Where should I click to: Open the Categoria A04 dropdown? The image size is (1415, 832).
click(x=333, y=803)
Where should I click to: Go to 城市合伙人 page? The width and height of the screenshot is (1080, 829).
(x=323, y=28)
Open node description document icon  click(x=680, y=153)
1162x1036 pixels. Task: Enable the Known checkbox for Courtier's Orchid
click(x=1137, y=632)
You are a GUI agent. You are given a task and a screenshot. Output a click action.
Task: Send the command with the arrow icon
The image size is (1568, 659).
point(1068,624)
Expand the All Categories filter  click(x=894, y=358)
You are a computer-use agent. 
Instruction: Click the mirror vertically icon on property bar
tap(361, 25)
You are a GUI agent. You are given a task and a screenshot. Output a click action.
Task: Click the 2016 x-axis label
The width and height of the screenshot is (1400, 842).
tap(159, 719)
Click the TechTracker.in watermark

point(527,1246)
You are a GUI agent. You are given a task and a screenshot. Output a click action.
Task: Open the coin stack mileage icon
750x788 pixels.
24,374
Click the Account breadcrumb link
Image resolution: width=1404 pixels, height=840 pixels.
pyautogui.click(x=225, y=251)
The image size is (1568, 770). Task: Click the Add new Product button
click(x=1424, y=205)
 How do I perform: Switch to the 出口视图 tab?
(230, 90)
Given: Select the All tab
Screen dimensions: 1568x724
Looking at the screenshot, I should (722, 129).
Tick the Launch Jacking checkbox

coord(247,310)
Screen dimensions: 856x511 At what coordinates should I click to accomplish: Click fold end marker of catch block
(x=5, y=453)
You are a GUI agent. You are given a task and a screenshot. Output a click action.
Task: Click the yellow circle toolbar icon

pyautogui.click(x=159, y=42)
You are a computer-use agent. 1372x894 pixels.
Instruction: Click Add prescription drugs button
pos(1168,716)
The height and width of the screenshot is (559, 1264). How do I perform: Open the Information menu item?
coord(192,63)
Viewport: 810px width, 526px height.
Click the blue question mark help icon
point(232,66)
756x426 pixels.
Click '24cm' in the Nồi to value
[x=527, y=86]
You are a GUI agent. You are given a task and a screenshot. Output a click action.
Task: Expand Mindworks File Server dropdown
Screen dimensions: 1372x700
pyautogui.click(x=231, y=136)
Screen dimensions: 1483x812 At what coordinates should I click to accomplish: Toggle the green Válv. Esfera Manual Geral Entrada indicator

□ □ □ □ □

## Task details
From the material above, gather all lines that include the string "Expand" and copy them.

## Expected answer
Expand the All Categories filter  click(x=894, y=358)
Task: Expand Mindworks File Server dropdown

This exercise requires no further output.